With the Fish, we have an awful batter in the two hole, a poor hitter in the 4 hole, and decent batters in the 6 and 7 hole. What if we just swap Solano for Ozuna, getting that putrid bat out of the 2 hole? Running another simulation results in 13 runs above average per 150 games, besting the actual lineup by 6 runs.

Just for the heck of it, let’s rework the entire lineup, putting Ozuna in the 2 hole, Salty in the 3 hole, Stanton in the 4 hole, then McGhee, Jones, Solano, and Hechy. Surpisingly, that only generates 12 runs above average per 150, better than their actual lineup, but slightly worse than just swapping Solano and Ozuna.

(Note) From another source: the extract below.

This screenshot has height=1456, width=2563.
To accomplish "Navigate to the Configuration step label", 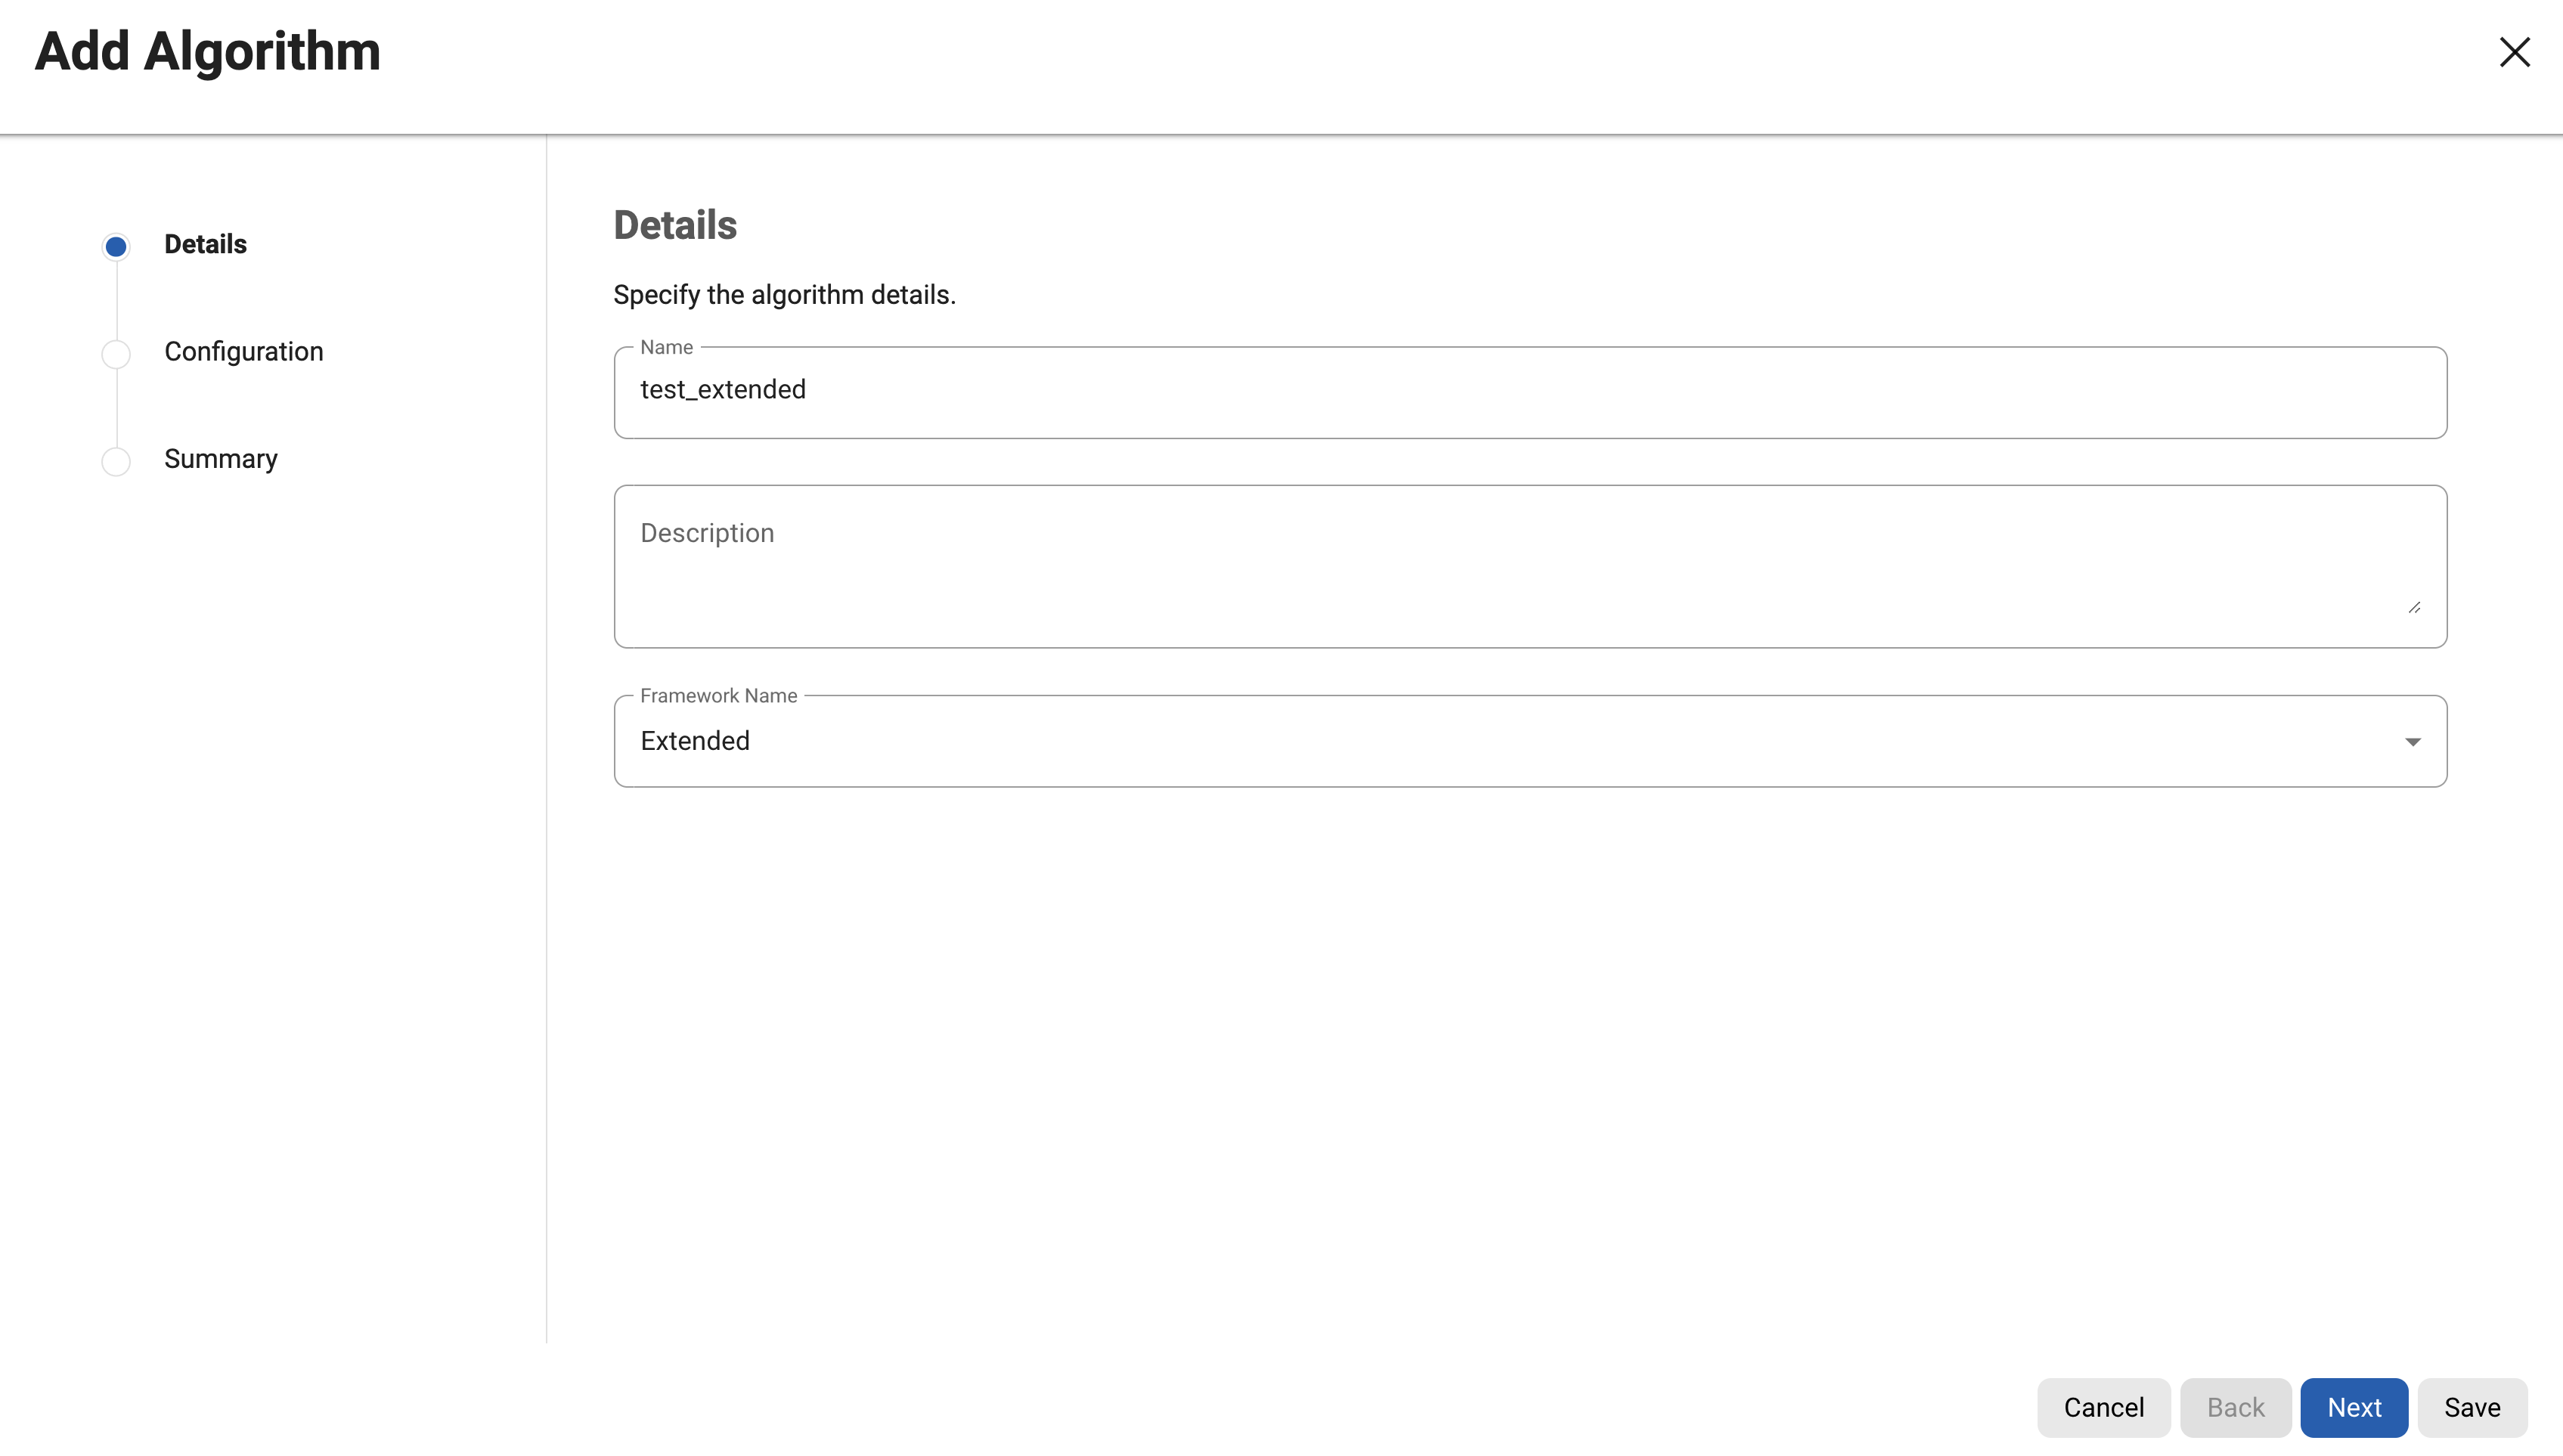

The achilles heel for that lineup, as it is for several others, appears to be the poor hitter batting second.

Most optimal lineups

Team Actual Lineup Simulation Results (Runs per 150) “Optimal” Lineup Simulation Results Gain per 150 games
LAA 160 153 -7
SEA 45 39 -6
DET 13 8 -5
TOR 86 82 -4

Finally, let’s take a look at the actual lineups that generate more runs per game than my simple “optimal” batting order.

Angels

Name Projected Batting runs
Calhoun 20
Trout 59
Pujols 7
Hamilton 17
Kendrick 10
Freese 8
Aybar 0
Iannetta 2
Cowgill -7

 

Mariners

Name Projected Batting runs
Jackson 11
Ackley -3
Cano 35
Morales 1
Seager 13
Zunino -14
Morrison -2
Chavez -24
Taylor -2

 

Tigers

Name Projected Batting runs
Davis -2
Kinsler 6
Cabrera 50
V Martinez 17
Hunter 10
JD Martinez -4
Castellanos -20
Holaday -44
Suarez -23

 

Blue Jays

Name Projected Batting runs
Reyes 11
Cabrera 15
Bautista 34
Encarnacion 20
Lind 6
Navarro -7
Rasmus -1
Valencia -9
Lawasaki -23

Looking at all these “optimal” lineups, the trend is pretty clear. Bat your best hitters at the top and your worst at the bottom, and do NOT put a scrappy, no-hit batter in the two hole! The average projected linear weights per 150 games for the number two hitter in our 4 best actual lineups is 19.25 runs. The average 2-hole hitter in our 4 worst lineups is -20 runs. That should tell you just about everything you need to know about lineups construction.

Note: According to The Book, batting your pitcher 8th in an NL lineup generates slightly more runs per game than batting him 9th, as most managers do. Tony LaRussa sometimes did this, especially with McGwire in the lineup. Other managers, like Maddon, occasionally do the same. There is some controversy over which option is optimal.

When I ran my simulations above, swapping the pitcher and the 8th hitter in the NL lineups. the resultant runs per game were around 2 runs worse (per 150) than with the traditional order. It probably depends on who the position player is at the bottom of the order and perhaps on the players at the top of the order as well.